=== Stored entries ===
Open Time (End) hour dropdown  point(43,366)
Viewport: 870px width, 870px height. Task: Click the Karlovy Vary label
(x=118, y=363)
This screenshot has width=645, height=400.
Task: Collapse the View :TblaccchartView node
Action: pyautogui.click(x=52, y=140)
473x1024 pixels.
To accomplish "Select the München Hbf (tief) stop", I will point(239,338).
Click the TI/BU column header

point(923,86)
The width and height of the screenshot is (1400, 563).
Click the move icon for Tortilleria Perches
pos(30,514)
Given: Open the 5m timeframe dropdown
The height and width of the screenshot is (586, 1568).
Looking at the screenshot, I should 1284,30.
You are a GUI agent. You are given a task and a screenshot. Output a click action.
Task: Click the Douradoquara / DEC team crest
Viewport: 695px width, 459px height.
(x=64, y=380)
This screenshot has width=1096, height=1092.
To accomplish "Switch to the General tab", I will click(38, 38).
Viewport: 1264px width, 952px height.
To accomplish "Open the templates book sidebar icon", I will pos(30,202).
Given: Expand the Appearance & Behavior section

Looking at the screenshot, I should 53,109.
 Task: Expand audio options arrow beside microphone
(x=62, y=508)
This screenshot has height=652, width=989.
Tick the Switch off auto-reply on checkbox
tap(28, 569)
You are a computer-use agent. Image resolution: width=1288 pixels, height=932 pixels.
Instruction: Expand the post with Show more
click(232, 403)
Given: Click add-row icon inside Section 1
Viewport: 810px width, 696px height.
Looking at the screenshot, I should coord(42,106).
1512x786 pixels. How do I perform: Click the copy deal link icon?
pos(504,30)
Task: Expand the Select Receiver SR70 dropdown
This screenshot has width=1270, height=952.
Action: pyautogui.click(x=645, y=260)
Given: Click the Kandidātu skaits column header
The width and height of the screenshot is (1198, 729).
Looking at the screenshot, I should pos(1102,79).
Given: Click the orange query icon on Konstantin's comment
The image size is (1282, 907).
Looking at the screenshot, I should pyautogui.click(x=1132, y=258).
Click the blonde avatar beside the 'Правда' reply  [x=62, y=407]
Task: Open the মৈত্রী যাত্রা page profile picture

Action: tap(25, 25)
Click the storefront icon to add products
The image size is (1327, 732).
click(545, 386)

=== YOUR OBJECTIVE ===
Your answer should be the exact lines above from the one with "Click the move icon for Tortilleria Perches" through the one with "Click the blonde", both included, and nothing besides.

=== RESULT FOR THIS TASK ===
Click the move icon for Tortilleria Perches
pos(30,514)
Given: Open the 5m timeframe dropdown
The height and width of the screenshot is (586, 1568).
Looking at the screenshot, I should 1284,30.
You are a GUI agent. You are given a task and a screenshot. Output a click action.
Task: Click the Douradoquara / DEC team crest
Viewport: 695px width, 459px height.
(x=64, y=380)
This screenshot has width=1096, height=1092.
To accomplish "Switch to the General tab", I will click(38, 38).
Viewport: 1264px width, 952px height.
To accomplish "Open the templates book sidebar icon", I will pos(30,202).
Given: Expand the Appearance & Behavior section

Looking at the screenshot, I should 53,109.
 Task: Expand audio options arrow beside microphone
(x=62, y=508)
This screenshot has height=652, width=989.
Tick the Switch off auto-reply on checkbox
tap(28, 569)
You are a computer-use agent. Image resolution: width=1288 pixels, height=932 pixels.
Instruction: Expand the post with Show more
click(232, 403)
Given: Click add-row icon inside Section 1
Viewport: 810px width, 696px height.
Looking at the screenshot, I should coord(42,106).
1512x786 pixels. How do I perform: Click the copy deal link icon?
pos(504,30)
Task: Expand the Select Receiver SR70 dropdown
This screenshot has width=1270, height=952.
Action: pyautogui.click(x=645, y=260)
Given: Click the Kandidātu skaits column header
The width and height of the screenshot is (1198, 729).
Looking at the screenshot, I should pos(1102,79).
Given: Click the orange query icon on Konstantin's comment
The image size is (1282, 907).
Looking at the screenshot, I should pyautogui.click(x=1132, y=258).
Click the blonde avatar beside the 'Правда' reply  [x=62, y=407]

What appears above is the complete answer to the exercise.